Tuba
Üye
Rabbi'ni geç bulmuş birinin hikayesi...
En deli dolu çağlarını Zina ile geçirmiş , Rabbi'ni geç bulmuş biriydim.
Kainatın güzelliklerini yeni yeni fark ediyor , İmanın esaslarını yeni yeni öğreniyordum. Birgün Kapanmaktan mevzu açıldı gittiğim sohbette. Ayetler ve hadisler fazlası ile ikna etmişti beni lakin çevrem kesinlikle karşı çıkardı bu duruma , biliyordum. Nefsimde hazır değildi daha. Sohbet çıkışı uzun uzun düşündüm bu mevzuyu. Hayır diyordu İçimdeki ses. Daha gençtim hem… Bu düşüncelerle yolda yürürken ayağım taşa takıldı , düştüm.
'' Offf , Allah Kahretsin , üstüm battı ,Misafirliğe gidecektim..'' diye söylenirken sokağı döner dönmez kulaklarımda deprem etkisi. Aman Ya Rabb o ne kazaydı. Off’umu Şükre döndürdüm. Beni orada oyalatan Rabbe Hamd olsun dedim . Tokat gibi İndi yüreğime Gencim düşüncesi. Çünkü o kazada 12 yaşında bir çocuk Hayata veda etti.
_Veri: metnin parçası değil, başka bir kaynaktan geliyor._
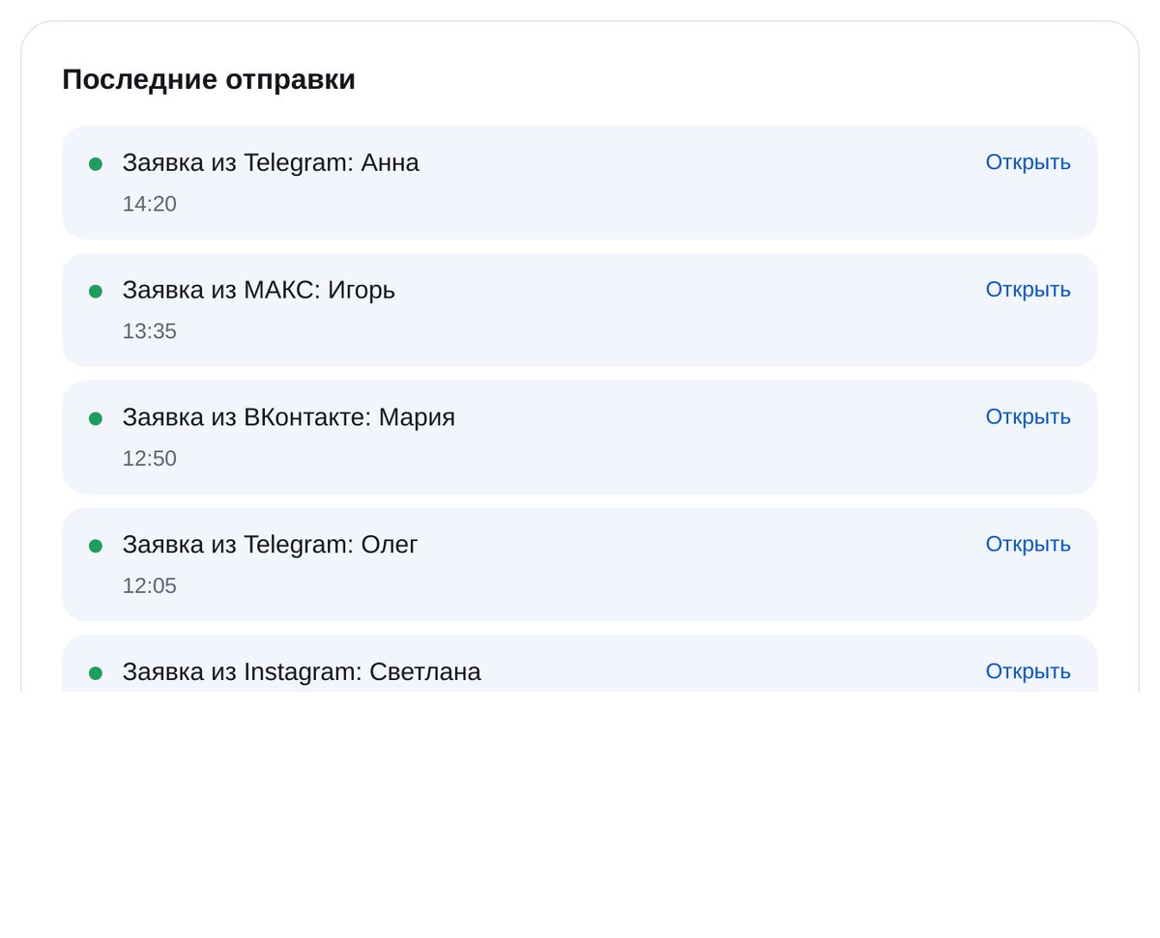Select the 'Заявка из Telegram: Анна' title
The image size is (1160, 938).
coord(271,163)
Ne babası gitti yanında ne de annesi.
1 hafta sonra..
Çok heyecanlıydım. Yarın sevdiceğimin yanına gidecektim ve ilk defa Başörtüsü takacaktım. Sevinecekti , mutlu olacak bana tebessüm edecekti yani ben öyle sanıyordum. Fazla hiddetlendi. Nefs'imi zaten ikna etmem zordu , şimdi bide bu engel çıktı karşıma , Şeytan ! Ahh Şeytan bu senin Yar’imin üzerinde Oyunundu. Pes etmem dedim , bıraktı beni.. Sildi birlikte geçen dört senemizi..
Ağladım çok ağladım ama biliyordum İmtihandaydım.
2 sene sonra..
Artık Namaz kılmaya da başlamıştım. Aile'm tarafından bir baskı vardı açılmam için , İbadetlerimi yerine getirmemem için ama Yılmayacaktım. Çünkü gittiği sohbetlerde Ashab hayatlarını da öğrenmiştim. Öğrenmiş ve İmrenmiştim. Musab gibi paradan , puldan , anadan vazgeçerdim de RABBi terk etmezdim. Toprağa karışacak , güzelliğini yitirecek şu bedeni RABB nasıl istiyorsa , sahibi nasıl istiyorsa öyle giydirirdim. Her uzv'um madem Secde'de ''Allah'' Demek istiyor , vazgeçmezdim, vazgeçemezdim.
3 sene sonra..
Artık Özgür sayılırdım Eş'imin yanında. Rahmani Sebebler vasıtası ile tanışmış , ailem istemese de evlenmiştim. Vee Tarif edilemez bir duyguydu Balayımız. Herkes hani niyetinin Umre olduğunu söyler de Marmaris’e , Fethiye’ye gider ya ! Biz öyle yapmadık. Evlilik sonrası ilk ziyaret ettiğimiz Ekber olan Rabb'di. Giderken pek yanmıyordum aslında şimdiki gibi. Daha önceleri duymuştum , ilk edilen Dua kabullük bulur azze ve celle olan Allah'ın katında diye. Türlü türlü fikirlerle girdim Harem’e. Başımı yerden ilk kaldırışım ve Kabe'yi ilk görüşüm...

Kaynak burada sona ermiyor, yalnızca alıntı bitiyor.